Acabada la faena, Olmo se metía con la expresión de la boca. Aunque Don Celes nació sin ella, el dibujante la incorporó para dar mayor expresividad al muñeco. Lo peor ha pasado. No obstante, Olmo tenía que repetir en cada viñeta la cara del personaje, ajustando en cada ocasión su expresión a las circunstancias y distorsionando sus rasgos para hacerlos encajar en el complicado reino de la perspectiva. La camisa, la corbata (antes fue lazo), la chaqueta, los pantalones y los zapatos salen prestos de su mano. Como los perros y gatos (que en ocasiones esbozaba en papel aparte y luego calcaba) o los personajes colaterales o adyacentes (gordos, negros, paisanos, tenderos, caníbales, conductores, chicas...) que a Olmo no le traían tantos quebraderos de cabeza como la fidelidad al personaje.
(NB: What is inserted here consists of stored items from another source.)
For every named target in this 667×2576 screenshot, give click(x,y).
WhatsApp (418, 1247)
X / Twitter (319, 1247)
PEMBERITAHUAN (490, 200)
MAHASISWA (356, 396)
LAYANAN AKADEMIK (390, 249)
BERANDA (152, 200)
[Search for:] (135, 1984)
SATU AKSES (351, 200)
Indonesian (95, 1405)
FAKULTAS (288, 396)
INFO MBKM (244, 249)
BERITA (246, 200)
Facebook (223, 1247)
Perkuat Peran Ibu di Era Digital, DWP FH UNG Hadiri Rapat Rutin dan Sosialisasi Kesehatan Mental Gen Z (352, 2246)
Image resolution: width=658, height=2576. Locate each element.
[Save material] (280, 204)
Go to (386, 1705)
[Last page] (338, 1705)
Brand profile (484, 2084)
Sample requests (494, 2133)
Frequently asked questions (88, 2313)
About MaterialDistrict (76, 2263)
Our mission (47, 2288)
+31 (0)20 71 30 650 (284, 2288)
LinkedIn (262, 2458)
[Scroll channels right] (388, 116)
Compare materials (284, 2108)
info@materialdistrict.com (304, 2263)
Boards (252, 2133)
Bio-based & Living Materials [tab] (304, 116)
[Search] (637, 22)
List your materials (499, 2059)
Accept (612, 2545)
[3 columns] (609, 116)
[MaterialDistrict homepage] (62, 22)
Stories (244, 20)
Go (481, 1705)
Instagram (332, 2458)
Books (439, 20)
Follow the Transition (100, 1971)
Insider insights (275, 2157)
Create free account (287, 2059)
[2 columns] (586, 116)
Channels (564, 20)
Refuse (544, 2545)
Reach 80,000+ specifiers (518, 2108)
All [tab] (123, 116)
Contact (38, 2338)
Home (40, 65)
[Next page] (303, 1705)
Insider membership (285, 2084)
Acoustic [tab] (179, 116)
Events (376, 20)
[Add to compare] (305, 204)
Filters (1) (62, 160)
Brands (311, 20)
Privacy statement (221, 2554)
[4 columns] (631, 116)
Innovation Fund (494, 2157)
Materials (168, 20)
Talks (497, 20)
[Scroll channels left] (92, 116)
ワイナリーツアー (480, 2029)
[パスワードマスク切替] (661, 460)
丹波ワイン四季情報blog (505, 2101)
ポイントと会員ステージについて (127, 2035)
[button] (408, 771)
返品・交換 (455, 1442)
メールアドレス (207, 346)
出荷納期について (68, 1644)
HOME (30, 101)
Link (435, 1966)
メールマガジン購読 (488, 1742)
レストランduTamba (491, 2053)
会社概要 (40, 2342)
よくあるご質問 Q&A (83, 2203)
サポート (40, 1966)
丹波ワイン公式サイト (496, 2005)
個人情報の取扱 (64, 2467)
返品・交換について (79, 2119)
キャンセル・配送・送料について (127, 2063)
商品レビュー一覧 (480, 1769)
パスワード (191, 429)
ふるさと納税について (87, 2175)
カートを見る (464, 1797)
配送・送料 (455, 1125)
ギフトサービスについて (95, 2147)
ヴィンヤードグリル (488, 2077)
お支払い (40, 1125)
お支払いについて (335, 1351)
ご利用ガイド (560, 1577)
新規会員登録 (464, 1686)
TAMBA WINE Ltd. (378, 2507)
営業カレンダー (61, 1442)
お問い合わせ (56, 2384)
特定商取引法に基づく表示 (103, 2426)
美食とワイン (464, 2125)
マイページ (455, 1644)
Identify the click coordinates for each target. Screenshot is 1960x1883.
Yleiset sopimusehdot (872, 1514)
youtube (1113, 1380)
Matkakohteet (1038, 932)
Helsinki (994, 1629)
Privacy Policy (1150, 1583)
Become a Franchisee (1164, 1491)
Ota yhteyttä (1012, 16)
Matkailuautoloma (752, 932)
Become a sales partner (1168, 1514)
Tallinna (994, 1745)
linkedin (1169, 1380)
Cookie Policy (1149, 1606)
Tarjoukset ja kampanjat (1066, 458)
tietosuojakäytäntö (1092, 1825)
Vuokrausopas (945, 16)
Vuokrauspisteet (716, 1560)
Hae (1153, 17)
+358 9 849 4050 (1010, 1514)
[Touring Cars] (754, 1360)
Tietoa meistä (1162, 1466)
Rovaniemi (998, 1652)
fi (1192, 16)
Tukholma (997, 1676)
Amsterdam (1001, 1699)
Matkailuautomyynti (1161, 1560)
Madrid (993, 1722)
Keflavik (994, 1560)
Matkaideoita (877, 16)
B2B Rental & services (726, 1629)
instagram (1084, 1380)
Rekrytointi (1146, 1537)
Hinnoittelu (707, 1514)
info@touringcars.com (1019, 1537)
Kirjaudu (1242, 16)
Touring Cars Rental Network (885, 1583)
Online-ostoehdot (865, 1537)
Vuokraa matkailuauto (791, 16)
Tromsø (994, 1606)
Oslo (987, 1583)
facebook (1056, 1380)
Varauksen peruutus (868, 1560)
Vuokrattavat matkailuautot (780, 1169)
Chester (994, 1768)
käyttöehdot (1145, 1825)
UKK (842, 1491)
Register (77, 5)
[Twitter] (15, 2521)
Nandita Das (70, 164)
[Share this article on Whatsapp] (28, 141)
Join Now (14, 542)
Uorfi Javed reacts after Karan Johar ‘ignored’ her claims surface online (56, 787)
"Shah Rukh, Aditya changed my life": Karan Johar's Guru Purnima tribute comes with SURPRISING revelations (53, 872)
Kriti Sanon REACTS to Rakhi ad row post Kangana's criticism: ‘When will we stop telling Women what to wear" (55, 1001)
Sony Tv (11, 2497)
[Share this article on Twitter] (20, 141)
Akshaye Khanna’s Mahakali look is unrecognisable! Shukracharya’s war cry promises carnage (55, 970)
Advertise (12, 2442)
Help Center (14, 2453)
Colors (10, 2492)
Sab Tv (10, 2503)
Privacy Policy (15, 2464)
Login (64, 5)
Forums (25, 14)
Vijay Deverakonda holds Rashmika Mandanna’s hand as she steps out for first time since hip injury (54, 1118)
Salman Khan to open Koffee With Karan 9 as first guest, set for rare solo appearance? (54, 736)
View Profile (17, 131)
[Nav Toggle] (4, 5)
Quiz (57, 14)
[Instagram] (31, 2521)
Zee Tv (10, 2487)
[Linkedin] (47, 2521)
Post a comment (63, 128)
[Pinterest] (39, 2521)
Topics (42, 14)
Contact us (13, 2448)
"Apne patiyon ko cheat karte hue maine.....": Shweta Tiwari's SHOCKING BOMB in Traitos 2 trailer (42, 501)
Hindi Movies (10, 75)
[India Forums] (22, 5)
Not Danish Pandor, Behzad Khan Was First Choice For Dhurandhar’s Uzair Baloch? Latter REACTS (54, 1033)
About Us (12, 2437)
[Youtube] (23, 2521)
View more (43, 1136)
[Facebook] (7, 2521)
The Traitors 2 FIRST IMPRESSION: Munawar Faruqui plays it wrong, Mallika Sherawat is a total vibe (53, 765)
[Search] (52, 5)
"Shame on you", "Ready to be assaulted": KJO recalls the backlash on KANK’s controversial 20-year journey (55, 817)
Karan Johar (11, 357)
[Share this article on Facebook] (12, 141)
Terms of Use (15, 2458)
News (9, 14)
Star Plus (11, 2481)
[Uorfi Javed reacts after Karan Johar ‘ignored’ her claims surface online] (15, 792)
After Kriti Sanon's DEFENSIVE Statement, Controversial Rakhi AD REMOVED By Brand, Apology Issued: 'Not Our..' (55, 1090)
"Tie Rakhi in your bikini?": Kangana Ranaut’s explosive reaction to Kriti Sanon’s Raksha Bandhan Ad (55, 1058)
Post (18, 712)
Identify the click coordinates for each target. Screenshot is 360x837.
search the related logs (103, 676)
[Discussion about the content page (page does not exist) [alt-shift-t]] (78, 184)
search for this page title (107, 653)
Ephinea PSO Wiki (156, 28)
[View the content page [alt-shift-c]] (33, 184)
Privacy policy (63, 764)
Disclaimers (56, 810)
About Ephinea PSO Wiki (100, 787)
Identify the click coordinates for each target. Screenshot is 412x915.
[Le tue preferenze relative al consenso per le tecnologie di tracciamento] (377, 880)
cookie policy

En ocasiones, cuando el pulso fallaba en el momento de repasar el muñeco con 'rotring', el dibujante no tenía más remedio que corregir sus errores con 'gouache'. En todo el proceso empleaba una hora. Pero si estaba inspirado, hilvanaba viñetas. Su récord estaba en tres tiras en un día. Y, para acabar, la firma (inalterable desde 1950) y el número de serie. Todas están numeradas.